## [THE TASK]
Repeat each entry word for word.

════════════════════

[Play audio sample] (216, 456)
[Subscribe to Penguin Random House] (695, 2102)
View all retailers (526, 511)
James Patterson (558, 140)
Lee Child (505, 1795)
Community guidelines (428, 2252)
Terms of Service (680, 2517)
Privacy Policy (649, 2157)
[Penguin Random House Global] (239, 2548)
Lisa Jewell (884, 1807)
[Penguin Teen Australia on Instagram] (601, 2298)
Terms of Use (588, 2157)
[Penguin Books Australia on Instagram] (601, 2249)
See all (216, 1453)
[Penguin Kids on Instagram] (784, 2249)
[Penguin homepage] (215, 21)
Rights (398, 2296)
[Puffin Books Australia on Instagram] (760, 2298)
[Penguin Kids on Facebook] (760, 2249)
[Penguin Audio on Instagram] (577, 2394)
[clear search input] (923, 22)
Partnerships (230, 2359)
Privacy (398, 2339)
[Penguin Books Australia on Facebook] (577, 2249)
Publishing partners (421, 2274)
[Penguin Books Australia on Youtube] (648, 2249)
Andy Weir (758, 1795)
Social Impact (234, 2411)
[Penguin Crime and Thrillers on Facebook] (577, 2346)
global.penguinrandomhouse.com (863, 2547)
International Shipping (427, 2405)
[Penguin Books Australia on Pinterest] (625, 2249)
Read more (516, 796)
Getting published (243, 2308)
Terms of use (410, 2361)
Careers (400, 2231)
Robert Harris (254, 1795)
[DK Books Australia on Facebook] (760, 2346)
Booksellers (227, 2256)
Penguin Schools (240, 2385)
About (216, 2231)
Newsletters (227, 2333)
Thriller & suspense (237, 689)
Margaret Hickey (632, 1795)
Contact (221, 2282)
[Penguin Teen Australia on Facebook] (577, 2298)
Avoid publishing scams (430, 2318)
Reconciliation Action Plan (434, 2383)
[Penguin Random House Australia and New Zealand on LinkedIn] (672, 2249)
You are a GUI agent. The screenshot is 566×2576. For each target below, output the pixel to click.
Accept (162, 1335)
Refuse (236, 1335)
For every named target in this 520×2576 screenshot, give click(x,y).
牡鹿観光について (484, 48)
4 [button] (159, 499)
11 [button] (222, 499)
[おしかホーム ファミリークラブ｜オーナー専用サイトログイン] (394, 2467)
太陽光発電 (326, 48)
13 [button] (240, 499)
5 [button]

════════════════════

## [SOLUTION TO THE PROBLEM]
[Play audio sample] (216, 456)
[Subscribe to Penguin Random House] (695, 2102)
View all retailers (526, 511)
James Patterson (558, 140)
Lee Child (505, 1795)
Community guidelines (428, 2252)
Terms of Service (680, 2517)
Privacy Policy (649, 2157)
[Penguin Random House Global] (239, 2548)
Lisa Jewell (884, 1807)
[Penguin Teen Australia on Instagram] (601, 2298)
Terms of Use (588, 2157)
[Penguin Books Australia on Instagram] (601, 2249)
See all (216, 1453)
[Penguin Kids on Instagram] (784, 2249)
[Penguin homepage] (215, 21)
Rights (398, 2296)
[Puffin Books Australia on Instagram] (760, 2298)
[Penguin Kids on Facebook] (760, 2249)
[Penguin Audio on Instagram] (577, 2394)
[clear search input] (923, 22)
Partnerships (230, 2359)
Privacy (398, 2339)
[Penguin Books Australia on Facebook] (577, 2249)
Publishing partners (421, 2274)
[Penguin Books Australia on Youtube] (648, 2249)
Andy Weir (758, 1795)
Social Impact (234, 2411)
[Penguin Crime and Thrillers on Facebook] (577, 2346)
global.penguinrandomhouse.com (863, 2547)
International Shipping (427, 2405)
[Penguin Books Australia on Pinterest] (625, 2249)
Read more (516, 796)
Getting published (243, 2308)
Terms of use (410, 2361)
Careers (400, 2231)
Robert Harris (254, 1795)
[DK Books Australia on Facebook] (760, 2346)
Booksellers (227, 2256)
Penguin Schools (240, 2385)
About (216, 2231)
Newsletters (227, 2333)
Thriller & suspense (237, 689)
Margaret Hickey (632, 1795)
Contact (221, 2282)
[Penguin Teen Australia on Facebook] (577, 2298)
Avoid publishing scams (430, 2318)
Reconciliation Action Plan (434, 2383)
[Penguin Random House Australia and New Zealand on LinkedIn] (672, 2249)
You are a GUI agent. The screenshot is 566×2576. For each target below, output the pixel to click.
Accept (162, 1335)
Refuse (236, 1335)
For every named target in this 520×2576 screenshot, give click(x,y).
牡鹿観光について (484, 48)
4 [button] (159, 499)
11 [button] (222, 499)
[おしかホーム ファミリークラブ｜オーナー専用サイトログイン] (394, 2467)
太陽光発電 (326, 48)
13 [button] (240, 499)
5 [button]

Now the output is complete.